Single Guys Chicken Tortilla Soup




Ingredients

3-1/2 cups chicken broth
2 whole small chicken breasts (about 1-1/2 pounds total)
1/2 cup chopped onion
1/2 teaspoon ground cumin
1 clove garlic, minced
1 tablespoon cooking oil
1 14-1/2-ounce can tomatoes, cut up
1 8-ounce can tomato sauce
1 4-ounce can whole green chili peppers, rinsed, seeded, and cut into thin bite-size strips
1/4 cup snipped fresh cilantro or parsley
1 tablespoon snipped fresh oregano or 1 teaspoon dried oregano, crushed
6 5-1/2 inch corn tortillas
Cooking oil
1 cup shredded cheddar or Monterey Jack cheese (4 ounces)

Directions

1.Place broth in large saucepan or Dutch oven; add chicken. Bring to boiling. Reduce heat and simmer, covered, about 15 minutes or until chicken is tender and no longer pink. Remove chicken from broth. Let stand until cool enough to handle.
2.Skin, bone, and finely shred chicken; set aside. Discard skin and bones. Strain broth through large sieve or colander lined with two layers of 100-percent-cotton cheesecloth. Skim fat from broth; set broth aside.
3.In same saucepan cook onion, cumin, and garlic in 1 tablespoon hot oil until onion is tender but not brown. Stir in strained broth, undrained tomatoes, tomato sauce, chili peppers, cilantro, and oregano.
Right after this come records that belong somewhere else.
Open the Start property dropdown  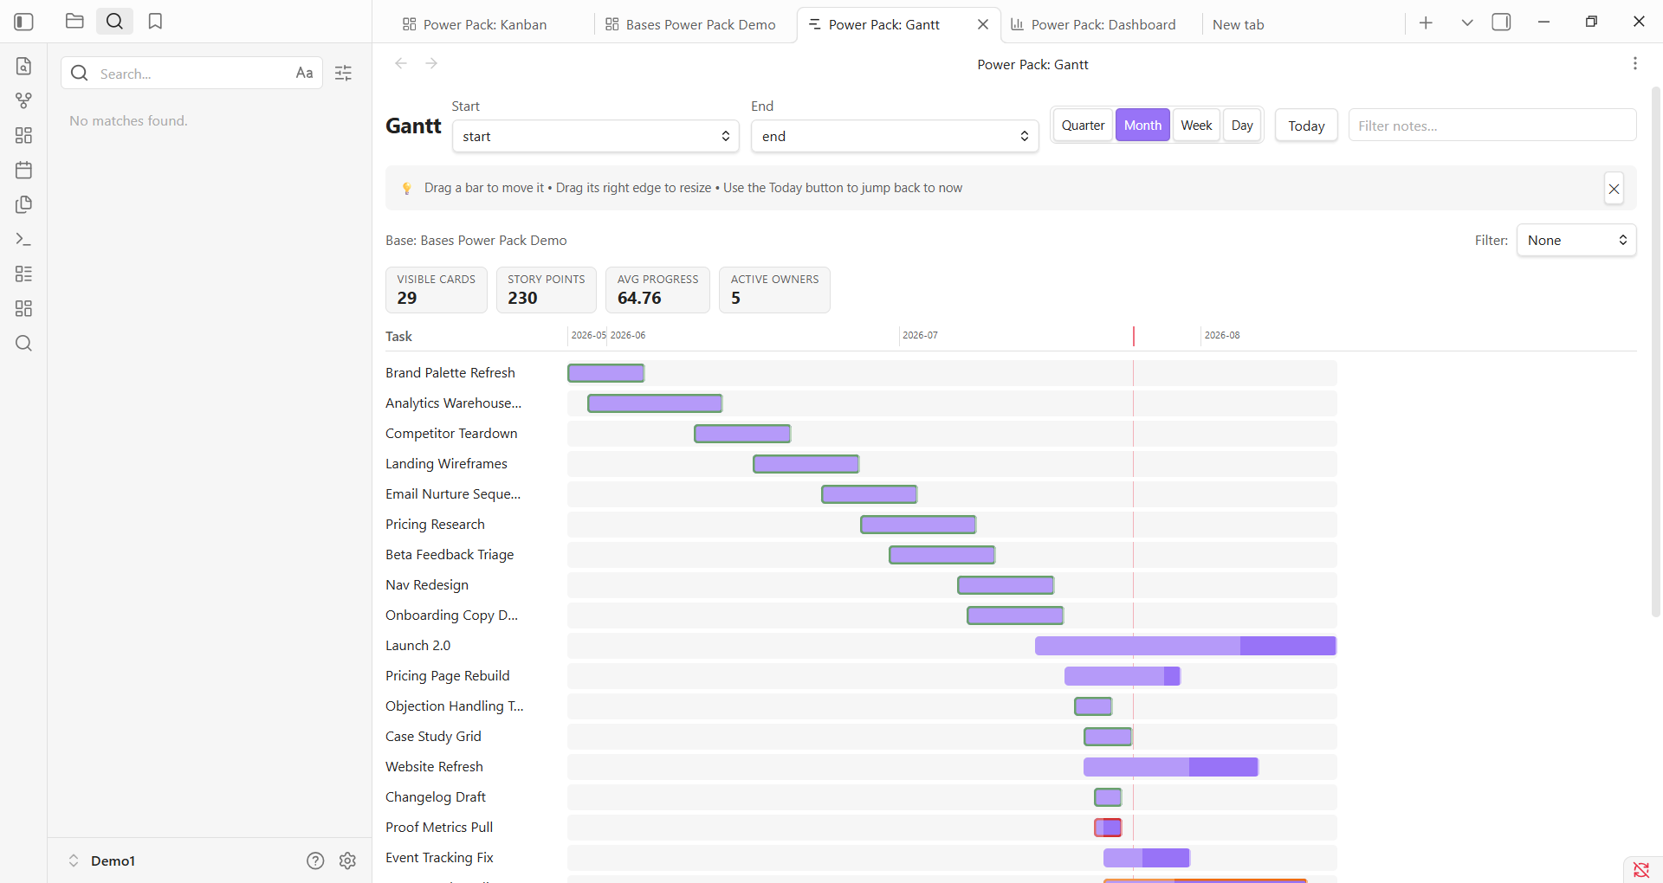pyautogui.click(x=596, y=137)
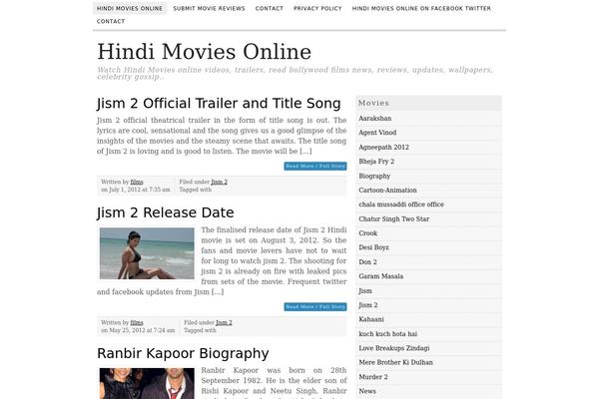Click the Hindi Movies Online site title
This screenshot has width=599, height=399.
[x=204, y=52]
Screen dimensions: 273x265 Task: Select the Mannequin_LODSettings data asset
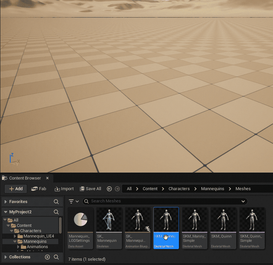tap(80, 228)
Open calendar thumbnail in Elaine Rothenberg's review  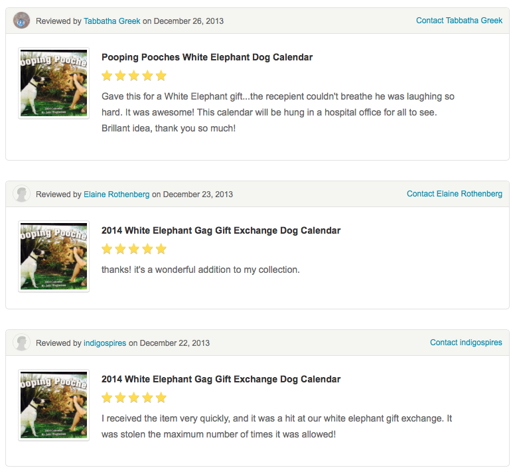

Bring to boiling. Reduce heat and simmer, covered, for 20 minutes. Stir in chicken; heat through.
4.Cut tortillas in half, then cut them crosswise into 1/2-inch-wide strips. In a heavy medium skillet heat 1/4 inch of oil. Fry strips in hot oil, half at a time, about 1 minute or until crisp and light brown. Remove with a slotted spoon; drain on paper towels.
5.Divide tortilla strips among 4 bowls. Ladle soup over tortilla strips. Sprinkle each serving with cheese. Serve immediately. Makes 4 servings.